*Instruction:*
Convert every line of the records below into a Markdown table with two columns, Row and Line, numbering the rows and omitting blank lines.
-=-=-
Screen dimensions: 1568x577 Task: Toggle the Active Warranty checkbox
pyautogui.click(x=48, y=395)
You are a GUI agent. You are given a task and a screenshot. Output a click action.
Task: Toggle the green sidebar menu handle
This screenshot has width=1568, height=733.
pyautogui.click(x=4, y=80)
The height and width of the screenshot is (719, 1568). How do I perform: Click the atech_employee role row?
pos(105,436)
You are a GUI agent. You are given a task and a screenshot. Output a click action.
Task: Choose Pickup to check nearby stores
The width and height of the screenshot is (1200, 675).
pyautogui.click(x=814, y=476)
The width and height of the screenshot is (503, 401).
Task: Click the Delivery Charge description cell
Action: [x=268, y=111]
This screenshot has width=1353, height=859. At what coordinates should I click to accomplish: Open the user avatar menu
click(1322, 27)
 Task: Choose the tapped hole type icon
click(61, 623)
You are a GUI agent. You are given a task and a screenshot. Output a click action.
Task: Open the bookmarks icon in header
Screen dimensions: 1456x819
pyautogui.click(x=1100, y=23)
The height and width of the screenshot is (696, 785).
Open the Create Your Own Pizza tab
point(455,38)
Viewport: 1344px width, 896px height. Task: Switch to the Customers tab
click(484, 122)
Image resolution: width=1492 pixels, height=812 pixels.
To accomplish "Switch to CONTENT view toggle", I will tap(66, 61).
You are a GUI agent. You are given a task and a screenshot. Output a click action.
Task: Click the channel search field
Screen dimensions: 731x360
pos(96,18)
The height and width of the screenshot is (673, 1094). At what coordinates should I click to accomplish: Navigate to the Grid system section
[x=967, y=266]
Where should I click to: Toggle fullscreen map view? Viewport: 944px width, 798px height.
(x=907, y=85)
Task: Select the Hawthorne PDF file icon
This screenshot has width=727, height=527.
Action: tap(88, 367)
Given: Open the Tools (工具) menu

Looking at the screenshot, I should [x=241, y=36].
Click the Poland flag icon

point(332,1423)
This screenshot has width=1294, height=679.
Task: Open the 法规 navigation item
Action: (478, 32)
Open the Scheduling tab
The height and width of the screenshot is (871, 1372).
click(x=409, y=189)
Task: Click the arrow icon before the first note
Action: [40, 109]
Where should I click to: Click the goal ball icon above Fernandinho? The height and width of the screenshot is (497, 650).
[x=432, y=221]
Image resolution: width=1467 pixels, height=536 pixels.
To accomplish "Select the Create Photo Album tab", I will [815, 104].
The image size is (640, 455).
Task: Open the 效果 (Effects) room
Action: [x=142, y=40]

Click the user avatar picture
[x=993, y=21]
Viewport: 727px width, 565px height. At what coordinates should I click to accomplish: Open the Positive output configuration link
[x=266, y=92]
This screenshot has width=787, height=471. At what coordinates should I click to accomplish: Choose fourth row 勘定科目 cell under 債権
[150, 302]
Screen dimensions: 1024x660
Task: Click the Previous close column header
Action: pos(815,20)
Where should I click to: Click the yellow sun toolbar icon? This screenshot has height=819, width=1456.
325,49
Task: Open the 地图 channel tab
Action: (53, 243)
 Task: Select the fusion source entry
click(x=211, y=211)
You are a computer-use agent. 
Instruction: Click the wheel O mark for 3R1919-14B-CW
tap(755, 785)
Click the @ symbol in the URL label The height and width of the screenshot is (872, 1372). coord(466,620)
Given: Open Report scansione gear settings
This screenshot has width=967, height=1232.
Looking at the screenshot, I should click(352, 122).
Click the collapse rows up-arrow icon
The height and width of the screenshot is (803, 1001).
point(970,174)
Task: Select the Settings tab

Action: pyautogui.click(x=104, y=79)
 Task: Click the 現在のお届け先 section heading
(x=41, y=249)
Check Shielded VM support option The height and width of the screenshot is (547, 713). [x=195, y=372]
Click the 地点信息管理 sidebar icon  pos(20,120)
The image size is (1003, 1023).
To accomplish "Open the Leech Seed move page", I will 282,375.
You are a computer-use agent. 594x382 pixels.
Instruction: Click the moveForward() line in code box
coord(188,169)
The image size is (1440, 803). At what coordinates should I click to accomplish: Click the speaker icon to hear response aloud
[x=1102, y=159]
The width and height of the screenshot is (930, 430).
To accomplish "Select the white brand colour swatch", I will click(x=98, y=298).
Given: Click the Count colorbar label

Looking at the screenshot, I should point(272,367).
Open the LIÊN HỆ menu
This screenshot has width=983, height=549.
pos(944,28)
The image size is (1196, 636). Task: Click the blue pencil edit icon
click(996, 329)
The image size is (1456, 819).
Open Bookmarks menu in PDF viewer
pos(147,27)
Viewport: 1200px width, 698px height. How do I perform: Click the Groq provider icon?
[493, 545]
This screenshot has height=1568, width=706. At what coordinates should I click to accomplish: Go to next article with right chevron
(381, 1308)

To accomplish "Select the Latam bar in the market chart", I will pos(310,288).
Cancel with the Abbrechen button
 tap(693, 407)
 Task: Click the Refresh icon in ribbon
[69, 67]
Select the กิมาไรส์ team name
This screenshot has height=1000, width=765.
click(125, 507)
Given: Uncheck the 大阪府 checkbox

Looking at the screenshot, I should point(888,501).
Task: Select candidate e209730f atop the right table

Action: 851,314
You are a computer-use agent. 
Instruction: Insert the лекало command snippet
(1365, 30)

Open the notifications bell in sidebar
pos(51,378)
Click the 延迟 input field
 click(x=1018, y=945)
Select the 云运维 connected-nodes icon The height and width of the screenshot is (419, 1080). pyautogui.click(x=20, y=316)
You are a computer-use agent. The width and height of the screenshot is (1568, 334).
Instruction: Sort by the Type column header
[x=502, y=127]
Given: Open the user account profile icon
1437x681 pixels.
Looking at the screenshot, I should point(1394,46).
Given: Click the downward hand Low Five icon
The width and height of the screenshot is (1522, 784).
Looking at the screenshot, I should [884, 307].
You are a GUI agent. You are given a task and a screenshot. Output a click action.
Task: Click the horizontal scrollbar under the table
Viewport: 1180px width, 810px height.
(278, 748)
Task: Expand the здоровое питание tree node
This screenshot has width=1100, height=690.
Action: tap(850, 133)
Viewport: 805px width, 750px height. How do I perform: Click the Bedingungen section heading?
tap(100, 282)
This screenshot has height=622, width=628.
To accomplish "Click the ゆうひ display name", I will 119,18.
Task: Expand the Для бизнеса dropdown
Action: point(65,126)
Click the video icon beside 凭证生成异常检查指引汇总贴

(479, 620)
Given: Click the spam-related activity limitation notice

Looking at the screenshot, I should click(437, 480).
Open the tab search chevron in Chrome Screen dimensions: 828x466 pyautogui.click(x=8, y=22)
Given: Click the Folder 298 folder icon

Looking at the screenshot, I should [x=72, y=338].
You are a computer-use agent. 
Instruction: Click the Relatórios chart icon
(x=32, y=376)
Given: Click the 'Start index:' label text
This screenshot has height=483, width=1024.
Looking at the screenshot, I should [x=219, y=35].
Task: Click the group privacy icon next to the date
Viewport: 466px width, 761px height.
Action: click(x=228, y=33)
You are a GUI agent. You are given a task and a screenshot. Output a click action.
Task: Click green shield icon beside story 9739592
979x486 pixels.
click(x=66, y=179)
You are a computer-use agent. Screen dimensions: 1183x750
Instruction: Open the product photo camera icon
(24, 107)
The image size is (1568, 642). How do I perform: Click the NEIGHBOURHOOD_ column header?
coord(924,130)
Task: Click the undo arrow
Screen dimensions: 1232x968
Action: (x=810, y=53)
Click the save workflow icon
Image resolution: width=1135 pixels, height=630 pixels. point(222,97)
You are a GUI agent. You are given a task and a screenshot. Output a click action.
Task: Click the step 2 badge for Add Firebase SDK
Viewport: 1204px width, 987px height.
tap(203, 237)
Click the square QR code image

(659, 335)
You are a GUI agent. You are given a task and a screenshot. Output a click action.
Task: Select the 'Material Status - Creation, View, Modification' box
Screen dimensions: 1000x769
-=-=-
*In response:*
| Row | Line |
|---|---|
| 1 | Screen dimensions: 1568x577 Task: Toggle the Active Warranty checkbox |
| 2 | pyautogui.click(x=48, y=395) |
| 3 | You are a GUI agent. You are given a task and a screenshot. Output a click action. |
| 4 | Task: Toggle the green sidebar menu handle |
| 5 | This screenshot has width=1568, height=733. |
| 6 | pyautogui.click(x=4, y=80) |
| 7 | The height and width of the screenshot is (719, 1568). How do I perform: Click the atech_employee role row? |
| 8 | pos(105,436) |
| 9 | You are a GUI agent. You are given a task and a screenshot. Output a click action. |
| 10 | Task: Choose Pickup to check nearby stores |
| 11 | The width and height of the screenshot is (1200, 675). |
| 12 | pyautogui.click(x=814, y=476) |
| 13 | The width and height of the screenshot is (503, 401). |
| 14 | Task: Click the Delivery Charge description cell |
| 15 | Action: [x=268, y=111] |
| 16 | This screenshot has width=1353, height=859. At what coordinates should I click to accomplish: Open the user avatar menu |
| 17 | click(1322, 27) |
| 18 |  Task: Choose the tapped hole type icon |
| 19 | click(61, 623) |
| 20 | You are a GUI agent. You are given a task and a screenshot. Output a click action. |
| 21 | Task: Open the bookmarks icon in header |
| 22 | Screen dimensions: 1456x819 |
| 23 | pyautogui.click(x=1100, y=23) |
| 24 | The height and width of the screenshot is (696, 785). |
| 25 | Open the Create Your Own Pizza tab |
| 26 | point(455,38) |
| 27 | Viewport: 1344px width, 896px height. Task: Switch to the Customers tab |
| 28 | click(484, 122) |
| 29 | Image resolution: width=1492 pixels, height=812 pixels. |
| 30 | To accomplish "Switch to CONTENT view toggle", I will tap(66, 61). |
| 31 | You are a GUI agent. You are given a task and a screenshot. Output a click action. |
| 32 | Task: Click the channel search field |
| 33 | Screen dimensions: 731x360 |
| 34 | pos(96,18) |
| 35 | The height and width of the screenshot is (673, 1094). At what coordinates should I click to accomplish: Navigate to the Grid system section |
| 36 | [x=967, y=266] |
| 37 | Where should I click to: Toggle fullscreen map view? Viewport: 944px width, 798px height. |
| 38 | (x=907, y=85) |
| 39 | Task: Select the Hawthorne PDF file icon |
| 40 | This screenshot has width=727, height=527. |
| 41 | Action: tap(88, 367) |
| 42 | Given: Open the Tools (工具) menu |
| 43 | Looking at the screenshot, I should [x=241, y=36]. |
| 44 | Click the Poland flag icon |
| 45 | point(332,1423) |
| 46 | This screenshot has width=1294, height=679. |
| 47 | Task: Open the 法规 navigation item |
| 48 | Action: (478, 32) |
| 49 | Open the Scheduling tab |
| 50 | The height and width of the screenshot is (871, 1372). |
| 51 | click(x=409, y=189) |
| 52 | Task: Click the arrow icon before the first note |
| 53 | Action: [40, 109] |
| 54 | Where should I click to: Click the goal ball icon above Fernandinho? The height and width of the screenshot is (497, 650). |
| 55 | [x=432, y=221] |
| 56 | Image resolution: width=1467 pixels, height=536 pixels. |
| 57 | To accomplish "Select the Create Photo Album tab", I will [815, 104]. |
| 58 | The image size is (640, 455). |
| 59 | Task: Open the 效果 (Effects) room |
| 60 | Action: [x=142, y=40] |
| 61 | Click the user avatar picture |
| 62 | [x=993, y=21] |
| 63 | Viewport: 727px width, 565px height. At what coordinates should I click to accomplish: Open the Positive output configuration link |
| 64 | [x=266, y=92] |
| 65 | This screenshot has width=787, height=471. At what coordinates should I click to accomplish: Choose fourth row 勘定科目 cell under 債権 |
| 66 | [150, 302] |
| 67 | Screen dimensions: 1024x660 |
| 68 | Task: Click the Previous close column header |
| 69 | Action: pos(815,20) |
| 70 | Where should I click to: Click the yellow sun toolbar icon? This screenshot has height=819, width=1456. |
| 71 | 325,49 |
| 72 | Task: Open the 地图 channel tab |
| 73 | Action: (53, 243) |
| 74 |  Task: Select the fusion source entry |
| 75 | click(x=211, y=211) |
| 76 | You are a computer-use agent.  |
| 77 | Instruction: Click the wheel O mark for 3R1919-14B-CW |
| 78 | tap(755, 785) |
| 79 | Click the @ symbol in the URL label The height and width of the screenshot is (872, 1372). coord(466,620) |
| 80 | Given: Open Report scansione gear settings |
| 81 | This screenshot has width=967, height=1232. |
| 82 | Looking at the screenshot, I should click(352, 122). |
| 83 | Click the collapse rows up-arrow icon |
| 84 | The height and width of the screenshot is (803, 1001). |
| 85 | point(970,174) |
| 86 | Task: Select the Settings tab |
| 87 | Action: pyautogui.click(x=104, y=79) |
| 88 |  Task: Click the 現在のお届け先 section heading |
| 89 | (x=41, y=249) |
| 90 | Check Shielded VM support option The height and width of the screenshot is (547, 713). [x=195, y=372] |
| 91 | Click the 地点信息管理 sidebar icon  pos(20,120) |
| 92 | The image size is (1003, 1023). |
| 93 | To accomplish "Open the Leech Seed move page", I will 282,375. |
| 94 | You are a computer-use agent. 594x382 pixels. |
| 95 | Instruction: Click the moveForward() line in code box |
| 96 | coord(188,169) |
| 97 | The image size is (1440, 803). At what coordinates should I click to accomplish: Click the speaker icon to hear response aloud |
| 98 | [x=1102, y=159] |
| 99 | The width and height of the screenshot is (930, 430). |
| 100 | To accomplish "Select the white brand colour swatch", I will click(x=98, y=298). |
| 101 | Given: Click the Count colorbar label |
| 102 | Looking at the screenshot, I should point(272,367). |
| 103 | Open the LIÊN HỆ menu |
| 104 | This screenshot has width=983, height=549. |
| 105 | pos(944,28) |
| 106 | The image size is (1196, 636). Task: Click the blue pencil edit icon |
| 107 | click(996, 329) |
| 108 | The image size is (1456, 819). |
| 109 | Open Bookmarks menu in PDF viewer |
| 110 | pos(147,27) |
| 111 | Viewport: 1200px width, 698px height. How do I perform: Click the Groq provider icon? |
| 112 | [493, 545] |
| 113 | This screenshot has height=1568, width=706. At what coordinates should I click to accomplish: Go to next article with right chevron |
| 114 | (381, 1308) |
| 115 | To accomplish "Select the Latam bar in the market chart", I will pos(310,288). |
| 116 | Cancel with the Abbrechen button |
| 117 |  tap(693, 407) |
| 118 |  Task: Click the Refresh icon in ribbon |
| 119 | [69, 67] |
| 120 | Select the กิมาไรส์ team name |
| 121 | This screenshot has height=1000, width=765. |
| 122 | click(125, 507) |
| 123 | Given: Uncheck the 大阪府 checkbox |
| 124 | Looking at the screenshot, I should point(888,501). |
| 125 | Task: Select candidate e209730f atop the right table |
| 126 | Action: 851,314 |
| 127 | You are a computer-use agent.  |
| 128 | Instruction: Insert the лекало command snippet |
| 129 | (1365, 30) |
| 130 | Open the notifications bell in sidebar |
| 131 | pos(51,378) |
| 132 | Click the 延迟 input field |
| 133 |  click(x=1018, y=945) |
| 134 | Select the 云运维 connected-nodes icon The height and width of the screenshot is (419, 1080). pyautogui.click(x=20, y=316) |
| 135 | You are a computer-use agent. The width and height of the screenshot is (1568, 334). |
| 136 | Instruction: Sort by the Type column header |
| 137 | [x=502, y=127] |
| 138 | Given: Open the user account profile icon |
| 139 | 1437x681 pixels. |
| 140 | Looking at the screenshot, I should point(1394,46). |
| 141 | Given: Click the downward hand Low Five icon |
| 142 | The width and height of the screenshot is (1522, 784). |
| 143 | Looking at the screenshot, I should [884, 307]. |
| 144 | You are a GUI agent. You are given a task and a screenshot. Output a click action. |
| 145 | Task: Click the horizontal scrollbar under the table |
| 146 | Viewport: 1180px width, 810px height. |
| 147 | (278, 748) |
| 148 | Task: Expand the здоровое питание tree node |
| 149 | This screenshot has width=1100, height=690. |
| 150 | Action: tap(850, 133) |
| 151 | Viewport: 805px width, 750px height. How do I perform: Click the Bedingungen section heading? |
| 152 | tap(100, 282) |
| 153 | This screenshot has height=622, width=628. |
| 154 | To accomplish "Click the ゆうひ display name", I will 119,18. |
| 155 | Task: Expand the Для бизнеса dropdown |
| 156 | Action: point(65,126) |
| 157 | Click the video icon beside 凭证生成异常检查指引汇总贴 |
| 158 | (479, 620) |
| 159 | Given: Click the spam-related activity limitation notice |
| 160 | Looking at the screenshot, I should click(437, 480). |
| 161 | Open the tab search chevron in Chrome Screen dimensions: 828x466 pyautogui.click(x=8, y=22) |
| 162 | Given: Click the Folder 298 folder icon |
| 163 | Looking at the screenshot, I should [x=72, y=338]. |
| 164 | You are a computer-use agent.  |
| 165 | Instruction: Click the Relatórios chart icon |
| 166 | (x=32, y=376) |
| 167 | Given: Click the 'Start index:' label text |
| 168 | This screenshot has height=483, width=1024. |
| 169 | Looking at the screenshot, I should [x=219, y=35]. |
| 170 | Task: Click the group privacy icon next to the date |
| 171 | Viewport: 466px width, 761px height. |
| 172 | Action: click(x=228, y=33) |
| 173 | You are a GUI agent. You are given a task and a screenshot. Output a click action. |
| 174 | Task: Click green shield icon beside story 9739592 |
| 175 | 979x486 pixels. |
| 176 | click(x=66, y=179) |
| 177 | You are a computer-use agent. Screen dimensions: 1183x750 |
| 178 | Instruction: Open the product photo camera icon |
| 179 | (24, 107) |
| 180 | The image size is (1568, 642). How do I perform: Click the NEIGHBOURHOOD_ column header? |
| 181 | coord(924,130) |
| 182 | Task: Click the undo arrow |
| 183 | Screen dimensions: 1232x968 |
| 184 | Action: (x=810, y=53) |
| 185 | Click the save workflow icon |
| 186 | Image resolution: width=1135 pixels, height=630 pixels. point(222,97) |
| 187 | You are a GUI agent. You are given a task and a screenshot. Output a click action. |
| 188 | Task: Click the step 2 badge for Add Firebase SDK |
| 189 | Viewport: 1204px width, 987px height. |
| 190 | tap(203, 237) |
| 191 | Click the square QR code image |
| 192 | (659, 335) |
| 193 | You are a GUI agent. You are given a task and a screenshot. Output a click action. |
| 194 | Task: Select the 'Material Status - Creation, View, Modification' box |
| 195 | Screen dimensions: 1000x769 |